Google announced more than 20 new security enhancements to the Google Cloud portfolio at the CEO Security Forum in New York yesterday. Some key announcements included the new Cloud Security Command Center, Cloud Armor and the Cloud Data Loss Prevention API.

“When it comes to Google Cloud Platform (GCP), our goal is to continuously improve on the strong foundation that we’ve built over the years, and help you build out a secure, scalable environment,” Jennifer Lin, director of product management for GCP security and private, wrote in a blog post.

The Cloud Security Command Center, currently in alpha, is designed to enable users to monitor the inventory of their cloud assets, scan storage systems for sensitive data, detect common vulnerabilities, and review access rights to critical resources. In addition, it will provide a deep view into the security status and health of several GCP services.

Google Cloud Armor is a Denial of Service and application defense service that is built using the same technology used to protect Search, Gmail, and YouTube. Cloud Armor provides IPv4 and IPv6 whitelisting and blacklisting, defends against cross-site scripting and SQL injection, and delivers geography-based access control.

The Cloud Data Loss Prevention (DLP) API lets users discover, classify and redact sensitive information. It can be used on any data source or business application and can be used to detect sensitive information in real-time or in match mode.

“Our goal is to make the DLP API an extensible part of your security arsenal. Since it was first announced, we’ve added several new detectors, including one to identify service account credentials, as well as the ability to build your own detectors based on custom dictionaries, patterns and context rules,” Lin wrote.

The company also announced new VPR Service Controls to create a security perimeter around data that is kept in API-based Google Cloud Platform services. VPR Service Controls will help reduce data exfiltration risks that come from stolen identities, IAM policy misconfigurations, malicious insiders or compromised virtual machines.

“By expanding perimeter security from on-premise networks to data stored in GCP services, enterprises can feel confident about storing their data in the cloud and accessing it from an on-prem environment or cloud-based VMs,” Lin wrote.

The company’s new Access Transparency solution will expand visibility with an audit log of authorized accesses by Google Support and Engineering as well as reasons for those accesses. “With Access Transparency, we can continue to maintain high performance and reliability for your environment while remaining accountable to the trust you place in our service,” Lin wrote.

Google also released a Cloud Identity service, which is a built-in service to allow organizations to easily manage users and groups. It enables the use of cloud-centric applications and security.

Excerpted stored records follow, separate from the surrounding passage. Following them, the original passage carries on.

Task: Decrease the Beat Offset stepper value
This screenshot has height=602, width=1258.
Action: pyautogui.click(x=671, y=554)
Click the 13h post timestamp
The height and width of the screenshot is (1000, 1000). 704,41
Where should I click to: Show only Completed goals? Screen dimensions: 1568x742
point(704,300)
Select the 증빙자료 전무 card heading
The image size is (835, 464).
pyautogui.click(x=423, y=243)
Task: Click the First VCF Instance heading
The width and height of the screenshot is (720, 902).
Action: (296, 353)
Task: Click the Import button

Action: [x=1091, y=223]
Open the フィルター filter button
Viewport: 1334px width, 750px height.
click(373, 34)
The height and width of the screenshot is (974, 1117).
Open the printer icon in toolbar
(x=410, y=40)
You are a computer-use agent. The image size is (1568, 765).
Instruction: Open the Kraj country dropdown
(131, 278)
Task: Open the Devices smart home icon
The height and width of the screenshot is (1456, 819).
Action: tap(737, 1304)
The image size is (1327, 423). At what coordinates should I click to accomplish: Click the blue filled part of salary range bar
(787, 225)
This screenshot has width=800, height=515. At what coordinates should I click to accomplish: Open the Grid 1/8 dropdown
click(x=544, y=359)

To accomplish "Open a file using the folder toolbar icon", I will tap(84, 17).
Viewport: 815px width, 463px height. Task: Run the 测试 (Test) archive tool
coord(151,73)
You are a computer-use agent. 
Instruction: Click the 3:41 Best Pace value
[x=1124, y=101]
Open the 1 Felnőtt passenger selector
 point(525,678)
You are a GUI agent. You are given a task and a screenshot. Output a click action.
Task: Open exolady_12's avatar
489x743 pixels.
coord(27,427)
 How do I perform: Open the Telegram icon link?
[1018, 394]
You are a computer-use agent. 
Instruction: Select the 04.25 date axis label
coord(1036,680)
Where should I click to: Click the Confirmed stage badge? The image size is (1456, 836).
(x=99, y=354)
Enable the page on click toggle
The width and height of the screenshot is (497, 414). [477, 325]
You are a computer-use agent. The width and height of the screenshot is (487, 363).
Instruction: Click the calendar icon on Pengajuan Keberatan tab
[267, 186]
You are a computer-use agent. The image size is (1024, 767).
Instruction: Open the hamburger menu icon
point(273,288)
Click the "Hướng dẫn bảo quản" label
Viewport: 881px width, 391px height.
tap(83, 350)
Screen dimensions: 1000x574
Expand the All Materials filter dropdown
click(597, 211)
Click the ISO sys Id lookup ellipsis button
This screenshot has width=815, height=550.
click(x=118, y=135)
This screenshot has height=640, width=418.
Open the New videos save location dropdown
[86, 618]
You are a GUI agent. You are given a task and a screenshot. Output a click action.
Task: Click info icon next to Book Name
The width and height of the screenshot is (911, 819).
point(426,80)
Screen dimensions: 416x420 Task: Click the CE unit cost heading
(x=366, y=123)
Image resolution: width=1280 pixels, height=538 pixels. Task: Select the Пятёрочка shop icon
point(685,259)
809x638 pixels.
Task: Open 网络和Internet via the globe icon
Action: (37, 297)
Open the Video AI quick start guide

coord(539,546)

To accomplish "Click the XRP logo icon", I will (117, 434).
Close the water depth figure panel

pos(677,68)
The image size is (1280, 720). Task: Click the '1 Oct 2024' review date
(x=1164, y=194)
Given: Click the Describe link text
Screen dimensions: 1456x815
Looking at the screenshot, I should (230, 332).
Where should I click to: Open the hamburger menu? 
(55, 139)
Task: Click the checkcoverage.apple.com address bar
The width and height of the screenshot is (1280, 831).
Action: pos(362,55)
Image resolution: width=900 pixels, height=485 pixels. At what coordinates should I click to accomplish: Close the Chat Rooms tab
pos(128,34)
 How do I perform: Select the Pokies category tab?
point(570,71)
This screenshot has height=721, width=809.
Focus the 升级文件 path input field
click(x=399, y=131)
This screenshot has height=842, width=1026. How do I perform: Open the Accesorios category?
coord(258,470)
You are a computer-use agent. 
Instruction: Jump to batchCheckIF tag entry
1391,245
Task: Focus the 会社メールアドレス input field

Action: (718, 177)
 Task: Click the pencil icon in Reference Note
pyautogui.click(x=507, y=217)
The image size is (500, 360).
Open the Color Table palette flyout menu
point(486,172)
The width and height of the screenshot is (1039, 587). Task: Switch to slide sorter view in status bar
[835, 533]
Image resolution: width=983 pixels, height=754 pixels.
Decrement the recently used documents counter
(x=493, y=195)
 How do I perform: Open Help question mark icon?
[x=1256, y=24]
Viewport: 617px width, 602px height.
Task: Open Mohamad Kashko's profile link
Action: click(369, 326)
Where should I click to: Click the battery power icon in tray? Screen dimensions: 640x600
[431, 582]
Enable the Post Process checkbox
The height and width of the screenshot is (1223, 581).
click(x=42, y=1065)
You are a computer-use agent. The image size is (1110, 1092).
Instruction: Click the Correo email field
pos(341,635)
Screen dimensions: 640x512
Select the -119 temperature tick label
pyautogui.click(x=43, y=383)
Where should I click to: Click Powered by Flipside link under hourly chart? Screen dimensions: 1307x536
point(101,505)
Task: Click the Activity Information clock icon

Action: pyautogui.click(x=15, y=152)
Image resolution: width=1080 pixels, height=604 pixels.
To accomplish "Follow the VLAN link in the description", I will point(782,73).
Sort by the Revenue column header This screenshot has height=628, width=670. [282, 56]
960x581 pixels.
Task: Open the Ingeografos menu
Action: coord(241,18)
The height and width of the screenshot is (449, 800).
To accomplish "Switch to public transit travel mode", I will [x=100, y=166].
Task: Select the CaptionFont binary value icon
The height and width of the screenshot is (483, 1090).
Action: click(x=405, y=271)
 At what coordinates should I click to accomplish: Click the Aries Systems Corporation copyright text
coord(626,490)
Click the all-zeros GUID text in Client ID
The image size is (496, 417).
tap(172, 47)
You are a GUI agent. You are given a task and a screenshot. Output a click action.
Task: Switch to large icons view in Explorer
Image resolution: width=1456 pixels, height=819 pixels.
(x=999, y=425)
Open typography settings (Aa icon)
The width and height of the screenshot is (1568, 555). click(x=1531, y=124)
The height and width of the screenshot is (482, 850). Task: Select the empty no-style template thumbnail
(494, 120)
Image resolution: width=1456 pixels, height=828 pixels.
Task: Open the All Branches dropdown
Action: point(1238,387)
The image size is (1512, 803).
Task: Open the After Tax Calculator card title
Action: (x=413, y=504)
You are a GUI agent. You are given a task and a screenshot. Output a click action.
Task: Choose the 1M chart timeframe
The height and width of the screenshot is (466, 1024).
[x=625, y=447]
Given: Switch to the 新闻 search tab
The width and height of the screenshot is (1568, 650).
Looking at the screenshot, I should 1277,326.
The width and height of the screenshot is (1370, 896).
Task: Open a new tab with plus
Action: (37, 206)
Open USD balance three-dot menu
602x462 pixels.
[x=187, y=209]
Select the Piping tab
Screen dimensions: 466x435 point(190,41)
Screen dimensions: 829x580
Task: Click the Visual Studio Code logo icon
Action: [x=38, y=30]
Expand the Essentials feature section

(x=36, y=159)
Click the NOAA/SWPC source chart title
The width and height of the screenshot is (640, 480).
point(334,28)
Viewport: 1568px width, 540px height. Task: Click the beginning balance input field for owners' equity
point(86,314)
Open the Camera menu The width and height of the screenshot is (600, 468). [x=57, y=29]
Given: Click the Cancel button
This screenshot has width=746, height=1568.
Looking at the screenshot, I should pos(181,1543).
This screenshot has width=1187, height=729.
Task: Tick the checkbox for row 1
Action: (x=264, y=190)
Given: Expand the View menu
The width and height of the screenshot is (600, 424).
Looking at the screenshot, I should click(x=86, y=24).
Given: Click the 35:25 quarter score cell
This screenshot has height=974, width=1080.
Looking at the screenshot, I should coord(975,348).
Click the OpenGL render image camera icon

Other announcements included that GCP has received the FedRAMP Rev. 4 Provisional Authorization to Operate (P-ATO) at the Moderate Impact level from the FedRAMP Joint Authorization Board (JAB), which allows customers to take advantage of this certification from multiple Google Cloud regions. This certification means that U.S. federal, state, and local governments can now take advantage of this solution.

Finally, it announced several new partnerships including Dome 9, Rackspace, and RedLock. These partnerships are meant to provide additional solutions that complement Google Cloud’s capabilities.